> _Activity_: Locate each line below that includes "computer" and reproduce it.

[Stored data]
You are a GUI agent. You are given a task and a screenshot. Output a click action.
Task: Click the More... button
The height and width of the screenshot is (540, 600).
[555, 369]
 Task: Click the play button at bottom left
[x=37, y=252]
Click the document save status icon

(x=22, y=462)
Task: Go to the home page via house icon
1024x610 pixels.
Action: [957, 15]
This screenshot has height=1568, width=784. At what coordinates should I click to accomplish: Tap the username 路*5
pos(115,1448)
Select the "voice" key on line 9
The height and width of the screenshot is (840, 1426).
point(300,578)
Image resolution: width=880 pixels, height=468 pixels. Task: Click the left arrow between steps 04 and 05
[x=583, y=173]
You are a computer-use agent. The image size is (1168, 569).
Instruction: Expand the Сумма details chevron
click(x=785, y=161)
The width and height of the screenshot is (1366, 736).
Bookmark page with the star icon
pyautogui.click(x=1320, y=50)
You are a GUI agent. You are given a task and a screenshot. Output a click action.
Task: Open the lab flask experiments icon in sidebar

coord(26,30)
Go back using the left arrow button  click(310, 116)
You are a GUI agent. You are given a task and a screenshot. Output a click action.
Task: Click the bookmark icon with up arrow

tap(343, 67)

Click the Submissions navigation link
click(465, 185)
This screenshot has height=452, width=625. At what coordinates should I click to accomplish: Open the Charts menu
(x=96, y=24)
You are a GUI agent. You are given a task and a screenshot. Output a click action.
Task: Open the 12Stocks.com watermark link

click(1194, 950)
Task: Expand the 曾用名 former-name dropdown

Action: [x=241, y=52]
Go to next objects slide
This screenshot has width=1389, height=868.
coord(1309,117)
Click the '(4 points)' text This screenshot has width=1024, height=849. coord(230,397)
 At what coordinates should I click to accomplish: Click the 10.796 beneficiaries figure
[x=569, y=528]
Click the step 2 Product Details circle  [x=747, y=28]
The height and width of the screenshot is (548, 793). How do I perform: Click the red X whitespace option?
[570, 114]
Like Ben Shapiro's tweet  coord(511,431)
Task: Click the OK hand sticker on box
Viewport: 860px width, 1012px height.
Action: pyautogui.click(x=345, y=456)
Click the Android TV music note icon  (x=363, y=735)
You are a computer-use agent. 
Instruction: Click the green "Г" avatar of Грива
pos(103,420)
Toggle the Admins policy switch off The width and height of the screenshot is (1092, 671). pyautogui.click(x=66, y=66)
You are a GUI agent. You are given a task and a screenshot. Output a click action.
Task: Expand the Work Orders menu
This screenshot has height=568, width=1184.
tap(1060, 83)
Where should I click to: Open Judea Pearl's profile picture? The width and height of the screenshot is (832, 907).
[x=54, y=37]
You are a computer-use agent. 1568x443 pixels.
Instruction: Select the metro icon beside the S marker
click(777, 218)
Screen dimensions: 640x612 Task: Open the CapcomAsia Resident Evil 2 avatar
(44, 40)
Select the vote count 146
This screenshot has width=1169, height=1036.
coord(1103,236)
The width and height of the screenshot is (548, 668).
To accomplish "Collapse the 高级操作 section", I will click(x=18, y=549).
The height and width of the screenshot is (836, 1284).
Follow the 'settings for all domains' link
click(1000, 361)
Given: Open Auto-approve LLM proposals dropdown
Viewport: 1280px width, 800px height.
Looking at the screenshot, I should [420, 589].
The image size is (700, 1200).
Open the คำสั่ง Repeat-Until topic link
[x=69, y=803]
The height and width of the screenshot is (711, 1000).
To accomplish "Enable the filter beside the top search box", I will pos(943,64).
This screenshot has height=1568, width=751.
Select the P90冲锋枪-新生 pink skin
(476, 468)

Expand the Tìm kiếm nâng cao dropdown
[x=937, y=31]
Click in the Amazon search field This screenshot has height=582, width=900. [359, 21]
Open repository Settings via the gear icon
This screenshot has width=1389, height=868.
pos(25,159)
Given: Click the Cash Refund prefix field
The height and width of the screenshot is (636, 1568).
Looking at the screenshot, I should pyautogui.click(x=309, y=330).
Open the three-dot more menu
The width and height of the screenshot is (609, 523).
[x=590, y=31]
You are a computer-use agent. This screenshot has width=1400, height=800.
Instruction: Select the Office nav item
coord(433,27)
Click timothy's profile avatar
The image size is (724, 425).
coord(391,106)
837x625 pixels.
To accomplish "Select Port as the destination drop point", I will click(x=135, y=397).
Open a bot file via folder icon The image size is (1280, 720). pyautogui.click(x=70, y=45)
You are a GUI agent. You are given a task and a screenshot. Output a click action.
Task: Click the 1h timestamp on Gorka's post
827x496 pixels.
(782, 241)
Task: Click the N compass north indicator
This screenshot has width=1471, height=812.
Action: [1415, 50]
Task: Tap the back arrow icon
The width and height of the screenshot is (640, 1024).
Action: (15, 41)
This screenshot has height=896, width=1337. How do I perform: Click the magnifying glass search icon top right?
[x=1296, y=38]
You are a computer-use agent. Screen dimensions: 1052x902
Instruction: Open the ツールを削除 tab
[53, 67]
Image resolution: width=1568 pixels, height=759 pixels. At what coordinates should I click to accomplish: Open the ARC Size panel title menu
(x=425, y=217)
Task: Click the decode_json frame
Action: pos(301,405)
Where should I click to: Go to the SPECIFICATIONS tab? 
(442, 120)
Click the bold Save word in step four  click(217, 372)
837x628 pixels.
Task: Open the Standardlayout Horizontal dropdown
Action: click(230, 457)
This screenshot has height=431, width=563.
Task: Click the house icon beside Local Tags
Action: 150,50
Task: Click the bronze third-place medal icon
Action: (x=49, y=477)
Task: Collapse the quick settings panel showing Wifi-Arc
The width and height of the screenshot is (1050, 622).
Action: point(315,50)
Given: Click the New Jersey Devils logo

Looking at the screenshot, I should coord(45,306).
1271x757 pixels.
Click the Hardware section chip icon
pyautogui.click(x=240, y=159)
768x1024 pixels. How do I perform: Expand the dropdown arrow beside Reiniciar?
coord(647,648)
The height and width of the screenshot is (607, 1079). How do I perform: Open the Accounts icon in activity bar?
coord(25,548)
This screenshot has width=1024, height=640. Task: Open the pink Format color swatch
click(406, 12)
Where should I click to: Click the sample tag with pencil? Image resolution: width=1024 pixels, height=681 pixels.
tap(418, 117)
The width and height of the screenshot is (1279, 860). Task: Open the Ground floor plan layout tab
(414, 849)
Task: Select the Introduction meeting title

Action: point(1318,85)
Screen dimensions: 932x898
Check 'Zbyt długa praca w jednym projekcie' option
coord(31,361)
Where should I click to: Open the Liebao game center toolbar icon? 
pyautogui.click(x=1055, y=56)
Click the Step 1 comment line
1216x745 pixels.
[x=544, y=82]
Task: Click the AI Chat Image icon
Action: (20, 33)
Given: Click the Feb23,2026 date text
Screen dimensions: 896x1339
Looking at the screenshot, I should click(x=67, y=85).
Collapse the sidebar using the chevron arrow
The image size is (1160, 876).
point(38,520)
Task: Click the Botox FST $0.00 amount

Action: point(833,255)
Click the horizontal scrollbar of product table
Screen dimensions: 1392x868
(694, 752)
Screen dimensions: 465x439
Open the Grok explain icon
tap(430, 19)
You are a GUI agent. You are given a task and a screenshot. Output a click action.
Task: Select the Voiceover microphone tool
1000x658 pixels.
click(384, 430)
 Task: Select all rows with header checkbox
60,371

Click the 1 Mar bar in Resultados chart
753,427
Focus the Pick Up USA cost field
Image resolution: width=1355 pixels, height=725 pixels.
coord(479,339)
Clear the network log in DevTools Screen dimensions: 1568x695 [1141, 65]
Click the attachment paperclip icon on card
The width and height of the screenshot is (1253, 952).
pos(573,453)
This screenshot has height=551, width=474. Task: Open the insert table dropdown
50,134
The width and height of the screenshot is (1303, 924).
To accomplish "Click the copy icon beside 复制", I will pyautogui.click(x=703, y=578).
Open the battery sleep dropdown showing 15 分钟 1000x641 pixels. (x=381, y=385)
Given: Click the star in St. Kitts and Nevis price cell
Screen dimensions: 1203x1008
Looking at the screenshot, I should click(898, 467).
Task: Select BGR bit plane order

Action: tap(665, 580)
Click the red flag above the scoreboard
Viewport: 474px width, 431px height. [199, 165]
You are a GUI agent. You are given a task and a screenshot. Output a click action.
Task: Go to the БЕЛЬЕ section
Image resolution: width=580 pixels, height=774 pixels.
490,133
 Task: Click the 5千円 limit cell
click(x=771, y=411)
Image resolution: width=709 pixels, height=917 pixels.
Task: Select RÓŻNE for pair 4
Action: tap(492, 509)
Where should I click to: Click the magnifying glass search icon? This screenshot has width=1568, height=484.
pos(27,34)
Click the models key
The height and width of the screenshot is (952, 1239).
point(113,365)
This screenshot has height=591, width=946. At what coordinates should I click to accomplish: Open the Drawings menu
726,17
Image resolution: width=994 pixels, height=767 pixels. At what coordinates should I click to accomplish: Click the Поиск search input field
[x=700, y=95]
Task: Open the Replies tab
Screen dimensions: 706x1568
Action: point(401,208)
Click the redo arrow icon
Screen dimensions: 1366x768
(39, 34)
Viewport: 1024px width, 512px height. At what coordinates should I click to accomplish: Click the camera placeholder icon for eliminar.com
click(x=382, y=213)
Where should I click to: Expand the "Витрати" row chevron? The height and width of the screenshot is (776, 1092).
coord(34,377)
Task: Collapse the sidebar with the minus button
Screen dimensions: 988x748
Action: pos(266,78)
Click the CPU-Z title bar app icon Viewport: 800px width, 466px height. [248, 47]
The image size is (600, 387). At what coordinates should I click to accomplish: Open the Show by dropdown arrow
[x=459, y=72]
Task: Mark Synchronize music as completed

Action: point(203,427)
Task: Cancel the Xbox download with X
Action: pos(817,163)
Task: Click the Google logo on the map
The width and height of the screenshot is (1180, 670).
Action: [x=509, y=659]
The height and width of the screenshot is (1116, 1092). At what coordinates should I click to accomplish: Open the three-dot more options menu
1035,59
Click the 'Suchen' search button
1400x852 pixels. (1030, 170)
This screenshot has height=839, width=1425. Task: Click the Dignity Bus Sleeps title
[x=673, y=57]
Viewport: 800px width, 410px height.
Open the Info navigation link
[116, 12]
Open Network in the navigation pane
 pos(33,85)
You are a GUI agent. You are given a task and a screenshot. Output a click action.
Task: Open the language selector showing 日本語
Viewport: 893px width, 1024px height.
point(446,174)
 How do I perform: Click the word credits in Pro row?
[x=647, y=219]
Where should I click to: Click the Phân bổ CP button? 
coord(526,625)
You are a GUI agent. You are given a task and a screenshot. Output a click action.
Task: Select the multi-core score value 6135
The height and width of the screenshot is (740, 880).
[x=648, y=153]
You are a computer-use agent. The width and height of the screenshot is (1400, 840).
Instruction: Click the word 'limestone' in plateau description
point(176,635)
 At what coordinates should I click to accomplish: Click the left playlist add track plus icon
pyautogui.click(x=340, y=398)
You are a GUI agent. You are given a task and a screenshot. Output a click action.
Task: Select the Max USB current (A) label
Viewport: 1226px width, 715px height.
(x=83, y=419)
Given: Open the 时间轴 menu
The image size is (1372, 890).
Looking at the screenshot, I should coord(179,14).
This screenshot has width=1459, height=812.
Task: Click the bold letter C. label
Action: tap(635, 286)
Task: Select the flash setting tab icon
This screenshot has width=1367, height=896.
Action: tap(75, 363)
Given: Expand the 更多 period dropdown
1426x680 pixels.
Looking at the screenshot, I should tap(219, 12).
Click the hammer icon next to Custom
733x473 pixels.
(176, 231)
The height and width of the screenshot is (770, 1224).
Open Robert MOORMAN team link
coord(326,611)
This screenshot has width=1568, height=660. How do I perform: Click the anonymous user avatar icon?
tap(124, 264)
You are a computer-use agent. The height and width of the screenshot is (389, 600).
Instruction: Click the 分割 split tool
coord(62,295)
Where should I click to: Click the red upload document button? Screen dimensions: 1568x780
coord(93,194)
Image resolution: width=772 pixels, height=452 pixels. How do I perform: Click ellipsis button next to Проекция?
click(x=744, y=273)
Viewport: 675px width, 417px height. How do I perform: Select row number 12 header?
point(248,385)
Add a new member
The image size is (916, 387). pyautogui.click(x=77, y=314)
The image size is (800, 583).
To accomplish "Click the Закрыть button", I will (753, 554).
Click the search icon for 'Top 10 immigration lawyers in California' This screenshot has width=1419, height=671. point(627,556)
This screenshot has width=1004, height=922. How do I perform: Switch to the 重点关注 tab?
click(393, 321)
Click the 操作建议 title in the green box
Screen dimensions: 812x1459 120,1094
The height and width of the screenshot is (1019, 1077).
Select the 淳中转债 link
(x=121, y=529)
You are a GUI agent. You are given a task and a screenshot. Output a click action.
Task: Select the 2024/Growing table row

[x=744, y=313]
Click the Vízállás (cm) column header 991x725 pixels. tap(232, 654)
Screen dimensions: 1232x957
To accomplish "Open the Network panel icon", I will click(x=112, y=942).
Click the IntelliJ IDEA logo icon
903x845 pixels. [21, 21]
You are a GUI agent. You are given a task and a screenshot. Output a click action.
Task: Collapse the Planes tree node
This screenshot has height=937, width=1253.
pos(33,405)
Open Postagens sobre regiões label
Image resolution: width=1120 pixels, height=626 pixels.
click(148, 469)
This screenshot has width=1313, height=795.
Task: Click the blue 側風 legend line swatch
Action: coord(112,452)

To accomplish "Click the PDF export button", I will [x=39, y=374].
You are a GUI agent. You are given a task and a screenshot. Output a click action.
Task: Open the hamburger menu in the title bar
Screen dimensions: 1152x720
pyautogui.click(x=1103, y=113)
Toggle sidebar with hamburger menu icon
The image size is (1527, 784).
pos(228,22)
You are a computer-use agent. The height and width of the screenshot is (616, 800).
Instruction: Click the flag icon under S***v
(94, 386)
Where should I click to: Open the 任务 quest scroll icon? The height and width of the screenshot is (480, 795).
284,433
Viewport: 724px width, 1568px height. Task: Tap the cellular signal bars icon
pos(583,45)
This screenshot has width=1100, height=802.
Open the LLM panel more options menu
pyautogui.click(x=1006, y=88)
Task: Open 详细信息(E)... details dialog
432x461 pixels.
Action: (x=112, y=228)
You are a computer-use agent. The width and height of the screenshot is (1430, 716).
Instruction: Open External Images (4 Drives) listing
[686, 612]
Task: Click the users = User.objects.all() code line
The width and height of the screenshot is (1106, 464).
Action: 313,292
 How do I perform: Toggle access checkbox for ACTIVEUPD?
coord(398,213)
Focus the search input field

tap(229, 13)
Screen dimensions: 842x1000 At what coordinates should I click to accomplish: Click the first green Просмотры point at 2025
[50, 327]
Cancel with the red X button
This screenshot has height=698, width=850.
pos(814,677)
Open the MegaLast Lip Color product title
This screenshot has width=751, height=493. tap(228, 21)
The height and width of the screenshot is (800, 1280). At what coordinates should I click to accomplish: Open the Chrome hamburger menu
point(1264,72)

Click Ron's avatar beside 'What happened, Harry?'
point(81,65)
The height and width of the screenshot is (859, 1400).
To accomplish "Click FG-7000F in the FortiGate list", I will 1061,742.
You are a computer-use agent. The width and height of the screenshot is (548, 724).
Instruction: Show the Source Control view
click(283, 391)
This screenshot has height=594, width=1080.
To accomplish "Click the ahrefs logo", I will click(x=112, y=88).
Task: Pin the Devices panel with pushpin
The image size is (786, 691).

> _Written solution_:
You are a computer-use agent. The image size is (1168, 569).
You are a computer-use agent. 
You are a computer-use agent. 1568x443 pixels.
You are a computer-use agent. This screenshot has width=1400, height=800.
You are a computer-use agent. Screen dimensions: 1052x902
You are a computer-use agent. The width and height of the screenshot is (1400, 840).
You are a computer-use agent. The height and width of the screenshot is (389, 600).
You are a computer-use agent. The height and width of the screenshot is (616, 800).
You are a computer-use agent. The width and height of the screenshot is (1430, 716).
You are a computer-use agent. The width and height of the screenshot is (548, 724).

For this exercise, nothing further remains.